August 15th, 2006 → 10:33 am @ Seth Mnookin
I know — or I hope I know, anyway — that the Josh Beckett we’ve seen over the last few weeks isn’t the Josh Beckett we’re going to see for the next few years. As I said about a week ago, it looks to me like Beckett needs to work on his maturity (and his need to prove he’s more of a man than the hitters he’s facing) more than anything else. This is a guy with too much talent to implode. And we’d do well to remember how young he is, almost exactly the same age as rookie Jonathan Papelbon. (As a quick aside, please, please don’t start posting comments about how Papelbon would be as good a starter as he is a closer. History is littered with failed starters who became dominant closers. Papelbon might become a very effective starter; his performance this year doesn’t guarantee it.) But as Gordon Edes wrote in today’s Globe, Beckett’s thrown up some really awful numbers: a 5.74 ERA post All-Star break, a 12.00 ERA in his seven losses. That looks like the numbers of someone who isn’t good at getting out of jams.
Some other quick notes from last night: Demarlo Hale made a mistake when he sent Manny home in the eighth. But it wasn’t a flat-out stupid move: the Sox were four runs behind in the eighth, facing a pitcher regularly breaking 100 mph (Wily Mo said the pitch he struck out on was the fastest fastball he’s ever seen), and Tigers center fielder was throwing to third when Hale waved Manny home. It was only an Alex Gonzalez-like play by shortstop Carlos Guillen that got the out. Was it disappointing? Sure. Was it a move worthy of complaints about Hale’s ability or articles dissecting all the criticism? Nope. Hale’s done a great job. He took a risk and it didn’t work out. Let’s move on.
Finally — and I know this is risking a flurry of hate mail — let’s look at what happened last night to the Mets ace. After starting the year with an inflamed big toe and spending two weeks on the DL with an inflamed right hip, Pedro Martinez left last night’s game after a disastrous first inning with a strained right calf. Once again, I’ll remind people that the Red Sox had offered Pedro a three-year contract worth $40 million. Once again, I’ll remind people that the reason the Sox didn’t offer Pedro four years (besides the fact that Pedro never gave the team the chance to match the 11th hour offer by the Mets) was concerns about his durability. And once again, I’ll remind people that Pedro’s track record against NL teams has been markedly different from his performance versus the AL East.
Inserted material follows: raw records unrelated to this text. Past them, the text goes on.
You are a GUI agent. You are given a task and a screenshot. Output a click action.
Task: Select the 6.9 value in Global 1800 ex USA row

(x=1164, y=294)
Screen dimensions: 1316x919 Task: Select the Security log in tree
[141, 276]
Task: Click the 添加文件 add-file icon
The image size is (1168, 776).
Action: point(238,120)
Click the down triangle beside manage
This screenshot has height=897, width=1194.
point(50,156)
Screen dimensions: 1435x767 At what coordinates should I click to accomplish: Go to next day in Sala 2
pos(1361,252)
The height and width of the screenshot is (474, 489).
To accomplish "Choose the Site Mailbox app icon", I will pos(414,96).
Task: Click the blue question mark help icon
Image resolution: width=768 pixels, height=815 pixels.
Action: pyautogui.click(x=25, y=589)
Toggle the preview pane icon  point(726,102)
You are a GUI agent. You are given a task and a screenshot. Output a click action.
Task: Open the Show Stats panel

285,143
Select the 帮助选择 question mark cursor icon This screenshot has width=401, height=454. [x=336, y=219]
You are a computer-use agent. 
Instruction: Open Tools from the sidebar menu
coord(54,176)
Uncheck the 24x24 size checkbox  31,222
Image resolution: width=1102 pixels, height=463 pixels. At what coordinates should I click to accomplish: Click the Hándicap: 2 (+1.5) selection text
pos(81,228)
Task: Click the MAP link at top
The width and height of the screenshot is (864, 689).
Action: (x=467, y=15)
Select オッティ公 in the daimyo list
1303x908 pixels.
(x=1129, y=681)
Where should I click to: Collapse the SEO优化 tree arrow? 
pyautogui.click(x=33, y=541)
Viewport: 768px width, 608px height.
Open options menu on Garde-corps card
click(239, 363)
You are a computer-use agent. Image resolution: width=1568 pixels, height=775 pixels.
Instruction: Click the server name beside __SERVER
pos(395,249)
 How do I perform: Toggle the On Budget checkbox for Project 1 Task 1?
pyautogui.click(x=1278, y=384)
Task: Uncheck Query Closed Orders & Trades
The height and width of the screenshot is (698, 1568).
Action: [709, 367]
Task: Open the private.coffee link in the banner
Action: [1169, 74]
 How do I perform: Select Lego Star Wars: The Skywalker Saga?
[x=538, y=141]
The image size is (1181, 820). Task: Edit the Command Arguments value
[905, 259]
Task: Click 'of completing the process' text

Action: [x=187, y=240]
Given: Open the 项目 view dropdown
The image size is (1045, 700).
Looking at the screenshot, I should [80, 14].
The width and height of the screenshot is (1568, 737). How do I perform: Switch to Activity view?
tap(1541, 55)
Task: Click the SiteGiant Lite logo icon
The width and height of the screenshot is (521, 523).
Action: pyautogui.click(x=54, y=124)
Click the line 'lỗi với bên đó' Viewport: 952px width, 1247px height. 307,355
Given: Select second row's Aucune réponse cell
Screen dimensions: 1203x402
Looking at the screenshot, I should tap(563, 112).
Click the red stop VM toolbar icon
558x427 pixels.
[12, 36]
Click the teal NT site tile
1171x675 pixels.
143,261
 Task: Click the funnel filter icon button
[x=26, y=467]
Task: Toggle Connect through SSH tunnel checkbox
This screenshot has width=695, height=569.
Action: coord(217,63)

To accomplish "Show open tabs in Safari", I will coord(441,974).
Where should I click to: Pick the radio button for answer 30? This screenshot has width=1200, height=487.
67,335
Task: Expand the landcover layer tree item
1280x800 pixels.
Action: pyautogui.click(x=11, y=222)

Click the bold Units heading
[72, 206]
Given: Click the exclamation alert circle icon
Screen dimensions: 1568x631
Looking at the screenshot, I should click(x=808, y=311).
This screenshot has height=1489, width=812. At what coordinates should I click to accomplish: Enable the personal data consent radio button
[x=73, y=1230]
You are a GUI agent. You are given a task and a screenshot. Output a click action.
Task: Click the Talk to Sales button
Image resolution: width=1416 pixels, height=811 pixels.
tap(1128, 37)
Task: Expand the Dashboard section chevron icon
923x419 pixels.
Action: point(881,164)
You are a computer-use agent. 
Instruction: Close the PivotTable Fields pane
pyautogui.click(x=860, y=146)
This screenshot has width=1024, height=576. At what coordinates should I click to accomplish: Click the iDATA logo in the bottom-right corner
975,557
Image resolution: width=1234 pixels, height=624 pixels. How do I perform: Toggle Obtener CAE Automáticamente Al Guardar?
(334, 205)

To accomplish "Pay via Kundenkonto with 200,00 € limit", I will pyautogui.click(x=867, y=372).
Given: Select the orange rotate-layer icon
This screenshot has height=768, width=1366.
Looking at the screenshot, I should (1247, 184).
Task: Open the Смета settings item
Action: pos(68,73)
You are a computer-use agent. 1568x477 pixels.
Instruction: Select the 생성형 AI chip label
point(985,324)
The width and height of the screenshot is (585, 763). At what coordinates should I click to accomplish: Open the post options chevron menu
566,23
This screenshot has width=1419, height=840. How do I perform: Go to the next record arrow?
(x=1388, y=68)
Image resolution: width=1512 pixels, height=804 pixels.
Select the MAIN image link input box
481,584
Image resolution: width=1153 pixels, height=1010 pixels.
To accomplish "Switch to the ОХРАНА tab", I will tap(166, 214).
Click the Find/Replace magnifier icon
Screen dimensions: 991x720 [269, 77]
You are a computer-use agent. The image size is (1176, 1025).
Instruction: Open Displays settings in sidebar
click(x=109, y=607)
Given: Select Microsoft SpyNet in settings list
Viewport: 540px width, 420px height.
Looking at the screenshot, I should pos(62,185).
I’ve gotten tons of hate mail — more repulsive, hair-tingling, inane vitriol — about the fact that the Sox didn’t keep Pedro and I’ve dared point out why that might have made sense. I’ve gotten more nasty letters directed at Larry Lucchino, Theo Epstein, and the team’s baseball operations crew about this issue than any other. Those letters are confusing emotion with reality. We all miss Pedro. On some level, all baseball fans have a deeply romantic streak; on some level, we all wish our heroes would always stay young and would always retire with the team. And in reality, especially during this era of exploding free-agent salaries, it doesn’t always make sense to do this.
Post Categories: Josh Beckett & Pedro Martinez
August 14th, 2006 → 12:43 am @ Seth Mnookin
In 1993, Lou Gorman chose Christopher Trotman Nixon, an 18-year-old left handed hitter, with the Red Sox’s first round pick (and seventh overall). Nixon signed with the team that same summer; this August marks his 13th year with the organization. For the last eight years, he’s been the team’s regular right fielder. When Trot went down with a strained right bicep on July 30, most of Red Sox Nation groaned: the last thing the team needed was an injury to one of its catalysts. Instead of Wily Mo Pena backing up Nixon, now the team would have Gabe Kapler backing up Wily Mo…and how could that be a good thing?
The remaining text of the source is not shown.